Altman, Lawrence K. "Hidden Discord Over Right Therapy," New York Times, 24 December

 

Altman, Lawrence K. "Hidden Discord Over Right Therapy," New York Times, 24 December
1991, p. C3.

This Timesman is a physician and his column, if one can call it that, concerns physicians and
their special problems. The storyline taken here, in this telling of a scientific controversy, is that
"medical politics" can affect research.

The study at issue is one that has appeared elsewhere in this file and concerns the clinical
effectiveness of amoxacillin and the drug's use in treatment of pediatric middle-ear infections. In
a report published in The New England Journal of Medicine in 1987, Charles E. Bluestone
concluded that the treatment was effective. However, at that time, there were members of his
team of researchers at the University of Pittsburgh who disagreed. Indeed, they disagreed and
used the same data in their disagreement that Bluestone had used in his original paper.

Bluestone's paper, and a dissenting report by Erdem I. Cantekin, were both submitted for
publication in 1987 within weeks of one another. The editor, Arnold S. Relman, viewed the
dispute between the authors as one of property and asked the University to decide who was
"primarily responsible" for the data. The University and Children's Hospital told Relman that the
data were Bluestone's. Relman thereupon rejected the article submitted by Cantekin.

For his whistle-blowing, Cantekin paid a heavy price: he was fired by the research center. It was
"institutional hierarchy" not the patients, not the research enterprise, and certainly not the quality
of science.

What has emerged in this case is that Bluestone had received grants and research funds from drug
companies involved in his research. The OSIR has found "the appearance of conflict of interest."
How much is involved? Bluestone received $260,000 in honoraria and $3.5 million is research
funds.

What also emerged in this case is that Catekin's degree is a degree in engineering and not in
medicine. In this case, the profession carped that he was not a medical doctor.

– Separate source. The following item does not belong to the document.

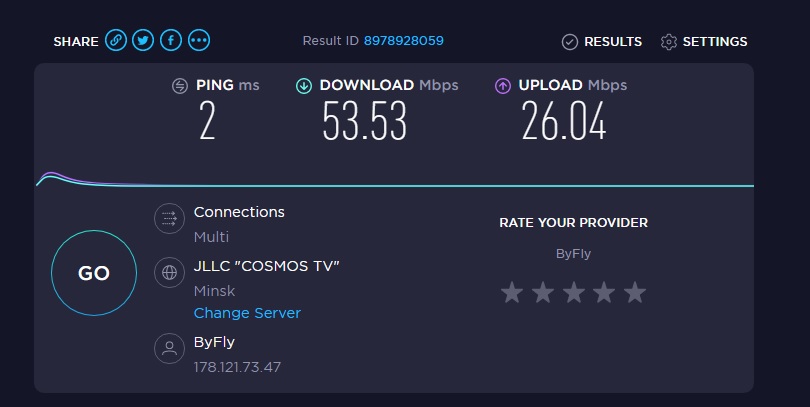This screenshot has width=810, height=407.
Task: Rate provider five stars
Action: tap(635, 293)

In explaining why it has only now published Catekin's report (December, 1991) Altman
suggests, "The extroardinary delay in publishing Dr. Catekin's report also highlights several
important points about medical politics: academia's surprising aversion to dissent; the strong ties
between scientific journals, academia and the drug industry; professional jealousies over
credentials, and the unresolved issue of how and when critics can use data from publicly financed
studied in which they participat."

"Academia, scientific journals, practicing doctors and industry are heavily interdependent.

"Journal are a natural outlet for researchers who want to report advances and new findings, some
of which can have strategic importance to practicing doctors and patients.

"Journals also play a crucial role in academic politics. Faculty promotions in medical schools are
often geared to publication in prestigious journals. Editors of journals generally come from the
ranks of academia.

"Leading scientific journals profvit handsomely from drug company advertisements, and the
influence of industry on such publications has rarely been studied.

Good editors should welcome controversy because it can be so instructive buyt editors tend to
consider themselves as profesors, not journalists, and they seldom take the initiative in reporting
academic disputes like the one in Pittsburgh."

This whole story is instructive: "The affair exposes the disagreement that often lies hidden
behind standard therapies and a greater degfree of uncertainty about them than the medical
profession is often willing to acknowledge.